You might think that the process of companies and government agencies working together to track down cyberthreats doesn’t affect you. But if CISA becomes law, it could have a direct impact on your life, depending on how the government interprets its provisions.
So, what is CISA?
CISA is a bill that would make it easier for private businesses to tell the government, “Hey look, we detected a cyberattack, and here are the indicators of what the hackers were doing.”
These so-called “cyberthreat indicators” are key to building a system to repel cyberattacks. Just as doctors look for early signs of a disease to know how and when to take preventive measures, so too does the government rely on indicators of malicious computer activity to batten down the hatches before it’s too late; it also lets them look for similar attacks in the future.
How does CISA work?
Within 180 of CISA’s enactment, the federal government must set up a process that companies can use to send cyberthreat data to a designated government agency. The Department of Homeland Security must have a plan in place within 90 days to receive data on behalf of the government.
The procedures laid out by the government must explain in detail both the kinds of information that the government considers cyberthreat indicators and the kinds of information that cannot be shared because of existing privacy laws.
The bill contains vague warnings that the government’s procedures should be written to “limit the impact [of cyber-sharing behavior] on privacy and civil liberties,” but specific protections are not enumerated.
What are these “cyberthreat indicators” that private companies can share?
The bill defines an indicator as any information that “is necessary to describe or identify”…
- “Malicious reconnaissance,” like spy software that records passwords
- Code that defeats a security measure or exploits a security flaw
- “A security vulnerability,” including strange network activity that could indicate a vulnerability
- Code that causes a legitimate user of a system to unknowingly exploit a security bug or bypass a security measure for the benefit of third-party hackers
- “Malicious cyber command and control,” like bits of software code that point to the entity directing the attack
- The “actual or potential” consequences of a cyberattack, including descriptions of stolen data
The bill also lets companies share any other data related to cybersecurity threats unless that information cannot legally be shared due to other laws.
That last part sounds… pretty vague.
The government’s guidelines have to include requirements for preventing the misuse of shared data containing personal information, but until we see those guidelines, we won’t know how seriously the government takes that responsibility. The bill doesn’t require any specific privacy-protection methods.
The guidelines must also “protect the confidentiality of [data] containing personal information … to the greatest extent practicable,” but when it starts writing those guidelines, the government can define “the greatest extent practicable” however it wants.
So, how can the government use the cyberthreat data it gets through CISA?
CISA says that indicators can be shared with anyone in the federal government for one of several purposes, some of which trouble privacy advocates because they have nothing to do with cybersecurity.
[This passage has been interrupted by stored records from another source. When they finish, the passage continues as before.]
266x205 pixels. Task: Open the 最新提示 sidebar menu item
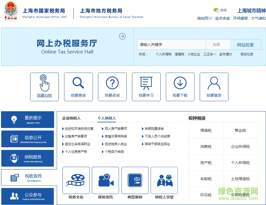pyautogui.click(x=28, y=120)
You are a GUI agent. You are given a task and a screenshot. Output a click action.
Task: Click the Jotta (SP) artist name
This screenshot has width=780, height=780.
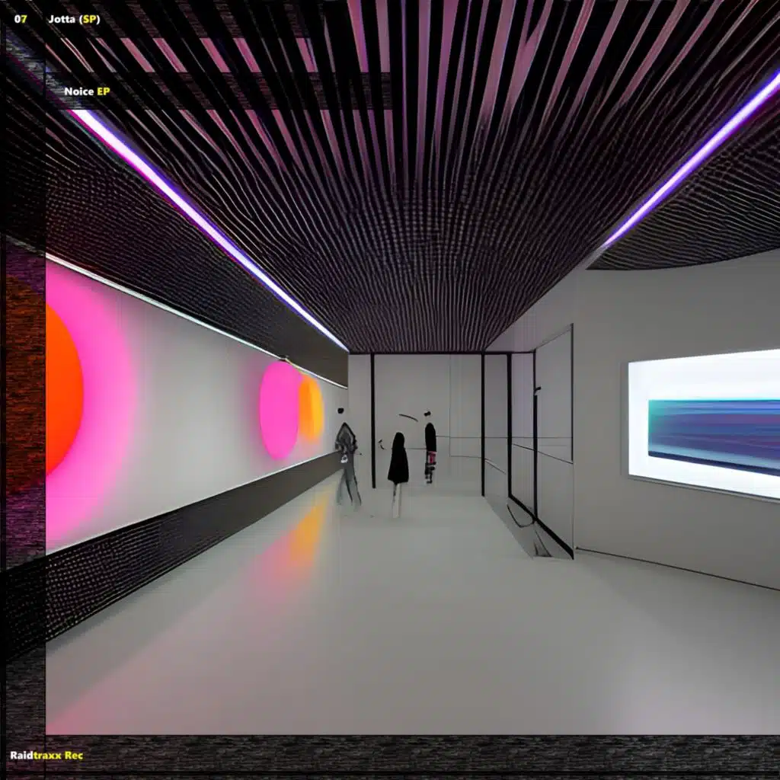coord(73,19)
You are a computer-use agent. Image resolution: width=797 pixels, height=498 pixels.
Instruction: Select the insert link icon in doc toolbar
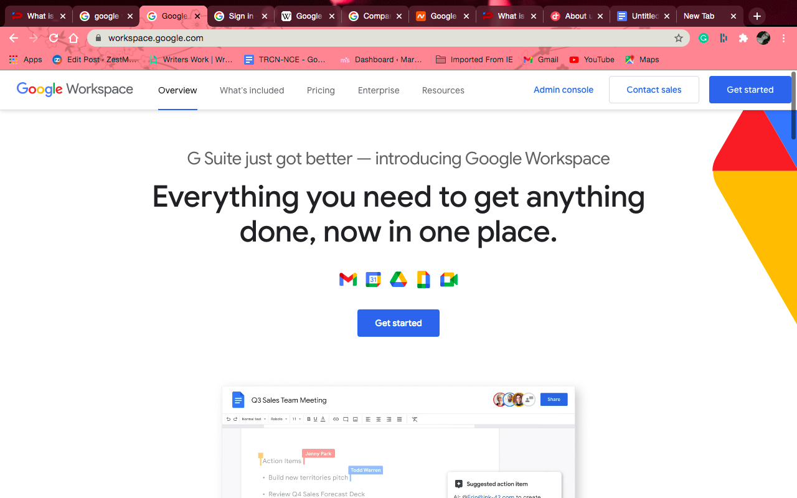tap(336, 419)
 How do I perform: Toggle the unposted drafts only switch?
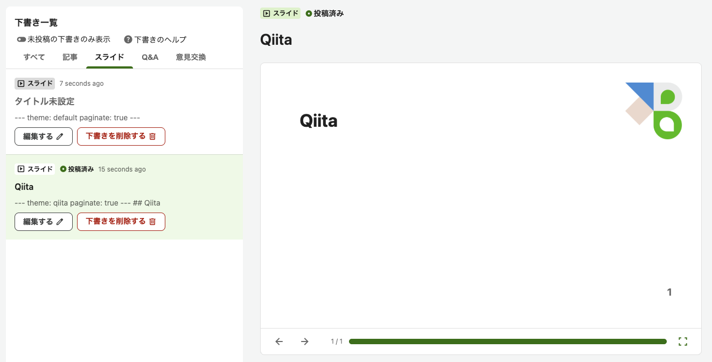[x=22, y=39]
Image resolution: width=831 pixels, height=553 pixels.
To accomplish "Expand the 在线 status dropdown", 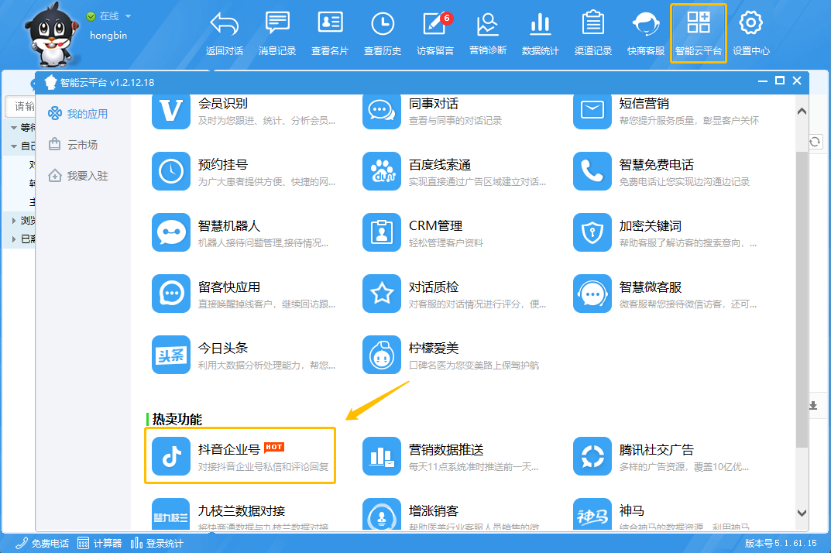I will (128, 16).
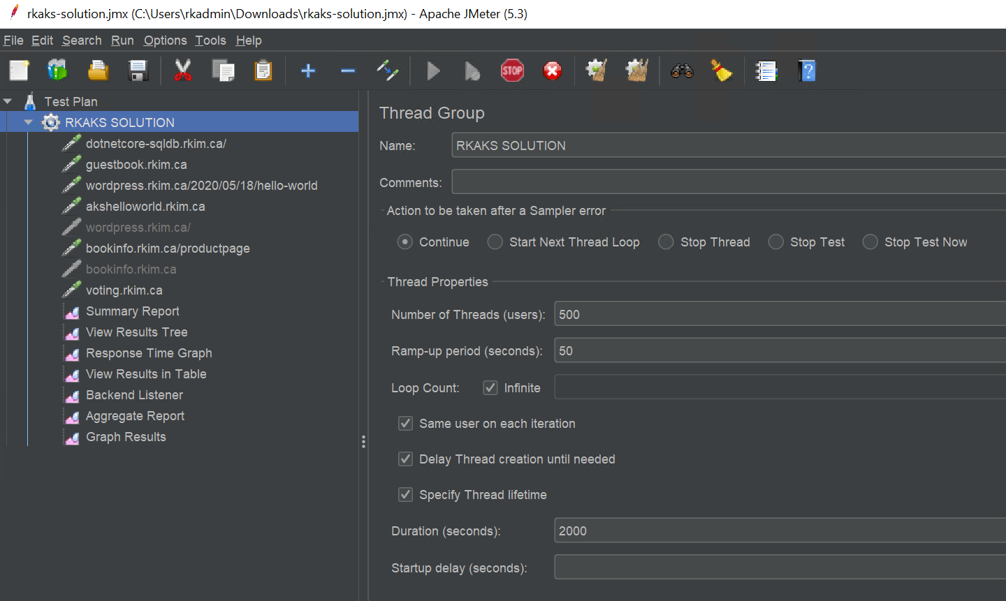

For example, data from private companies can be shared among government agencies for “the purpose of responding to, or otherwise preventing or mitigating, a serious threat to a minor, including sexual exploitation and threats to physical safety.”
There are existing laws governing how the government can prosecute cases of sexual exploitation of a minor or threats to their physical safety. It is unclear how the process would differ under CISA.
Can the NSA get this cyberthreat data?
Data acquired by the U.S. government under CISA can be shared with “any Federal agency or department, component, officer, employee, or agent of the Federal Government.” That includes the NSA, the CIA, the FBI, the U.S. Fish and Wildlife Service—you name it.
And what’s this about “defensive measures”?
CISA authorizes a private company to “operate a defensive measure” on its own system to protect its “rights or property.” A company can also operate defensive measures on the systems of a federal agency or other private company, provided it gets permission from that other entity to do so.
The bill defines “defensive measures” broadly: any technique or technology that “detects, prevents, or mitigates a known or suspected cybersecurity threat or security vulnerability” to a system.
A defensive measure cannot be something that “destroys, renders unusable, or substantially harms” a system not owned by the company itself or by a company or federal agency that has agreed to submit to the defensive measures.
This still gives companies lots of leeway to conduct destructive “defensives measures” on their own systems that could adversely affect their users.
Can I sue a company that hurts me or my data under its CISA authority?
CISA gives companies immunity from lawsuits that arise from them sharing data and conducting defensive measures within the scope of CISA. If they engage in “gross negligence or willful misconduct” while carrying out activities described in CISA, they can be sued. But if they conform to the government guidelines that will be written based on CISA, you can’t sue them—no matter what happens as a result.